People who lack a strong network of friends and family are at greater risk of developing—and dying from—heart disease, research shows. According to some studies, the risk of solitude is comparable to that posed by high cholesterol, high blood pressure, and even smoking.
Experts haven’t pinpointed exactly how social networks protect against heart disease, but there are a number of probable explanations. People who are socially isolated are more likely to drink, smoke, and get less exercise. And once someone has heart disease, friends and family often provide key support, such as picking up prescriptions, encouraging exercise, cooking healthy meals, and helping with household chores.
While that everyday help is important, it’s not the whole story. In recent years, researchers have begun to unravel the cardiovascular effects of social isolation, and they’ve discovered that feeling alone may hurt the heart even more than actually being alone.

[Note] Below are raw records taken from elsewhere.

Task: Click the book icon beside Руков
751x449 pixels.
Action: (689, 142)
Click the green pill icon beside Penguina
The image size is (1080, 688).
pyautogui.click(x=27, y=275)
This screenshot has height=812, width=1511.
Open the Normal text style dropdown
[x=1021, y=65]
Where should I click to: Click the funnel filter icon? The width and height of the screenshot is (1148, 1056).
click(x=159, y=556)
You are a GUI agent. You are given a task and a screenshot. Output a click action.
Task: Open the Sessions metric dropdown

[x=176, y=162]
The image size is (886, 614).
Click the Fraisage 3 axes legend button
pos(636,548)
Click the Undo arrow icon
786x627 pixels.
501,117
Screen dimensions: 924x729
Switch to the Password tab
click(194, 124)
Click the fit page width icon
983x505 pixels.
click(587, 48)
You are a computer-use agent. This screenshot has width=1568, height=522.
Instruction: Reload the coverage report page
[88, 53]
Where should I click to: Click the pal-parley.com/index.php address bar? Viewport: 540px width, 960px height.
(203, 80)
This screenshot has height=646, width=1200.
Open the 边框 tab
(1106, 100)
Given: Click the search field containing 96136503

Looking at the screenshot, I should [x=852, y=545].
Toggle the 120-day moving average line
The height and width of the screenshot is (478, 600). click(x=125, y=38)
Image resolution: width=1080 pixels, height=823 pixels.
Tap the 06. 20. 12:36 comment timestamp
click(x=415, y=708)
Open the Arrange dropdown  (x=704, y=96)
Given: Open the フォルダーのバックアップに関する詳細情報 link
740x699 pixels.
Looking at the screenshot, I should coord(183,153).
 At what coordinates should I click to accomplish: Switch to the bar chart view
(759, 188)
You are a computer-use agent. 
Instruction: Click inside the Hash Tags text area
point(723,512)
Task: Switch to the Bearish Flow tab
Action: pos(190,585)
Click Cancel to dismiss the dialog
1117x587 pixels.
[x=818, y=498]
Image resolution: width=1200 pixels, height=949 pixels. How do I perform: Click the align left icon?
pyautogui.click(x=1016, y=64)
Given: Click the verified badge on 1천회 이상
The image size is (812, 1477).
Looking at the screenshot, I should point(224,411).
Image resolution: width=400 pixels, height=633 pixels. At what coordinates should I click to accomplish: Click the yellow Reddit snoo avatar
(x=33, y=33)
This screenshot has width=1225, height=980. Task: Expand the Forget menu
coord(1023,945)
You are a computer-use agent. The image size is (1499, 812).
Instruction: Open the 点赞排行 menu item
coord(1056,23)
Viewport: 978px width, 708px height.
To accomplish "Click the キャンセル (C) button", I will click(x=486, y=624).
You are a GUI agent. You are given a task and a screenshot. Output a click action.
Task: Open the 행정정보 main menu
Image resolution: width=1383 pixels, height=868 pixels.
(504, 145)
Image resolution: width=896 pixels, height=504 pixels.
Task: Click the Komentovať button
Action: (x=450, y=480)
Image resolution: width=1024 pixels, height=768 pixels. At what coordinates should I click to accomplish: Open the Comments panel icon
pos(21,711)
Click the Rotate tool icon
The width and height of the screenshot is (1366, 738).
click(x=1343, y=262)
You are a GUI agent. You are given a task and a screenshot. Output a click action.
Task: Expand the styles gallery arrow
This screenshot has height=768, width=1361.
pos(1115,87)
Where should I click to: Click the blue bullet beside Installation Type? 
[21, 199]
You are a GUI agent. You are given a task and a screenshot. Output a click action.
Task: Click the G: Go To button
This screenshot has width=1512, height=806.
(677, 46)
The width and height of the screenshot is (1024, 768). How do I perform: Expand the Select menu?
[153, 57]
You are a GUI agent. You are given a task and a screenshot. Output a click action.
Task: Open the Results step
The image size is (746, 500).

“We started looking at social isolation about 20 years ago, and we found fairly quickly that objective social isolation in everyday life isn’t as important as perceived social isolation,” says John Cacioppo, PhD, a professor of psychology at the University of Chicago. “And there’s a term for perceived social isolation: It’s loneliness.”
What we call loneliness—the feeling that you have no one to turn to, that no one understands you—is a form of stress. And if it becomes chronic, it can wreak havoc on your blood vessels and heart.
What is loneliness?
Though the concepts are sometimes used interchangeably, loneliness is distinct from social isolation (also known as low social support). There’s some overlap between the two, but not as much as one might think.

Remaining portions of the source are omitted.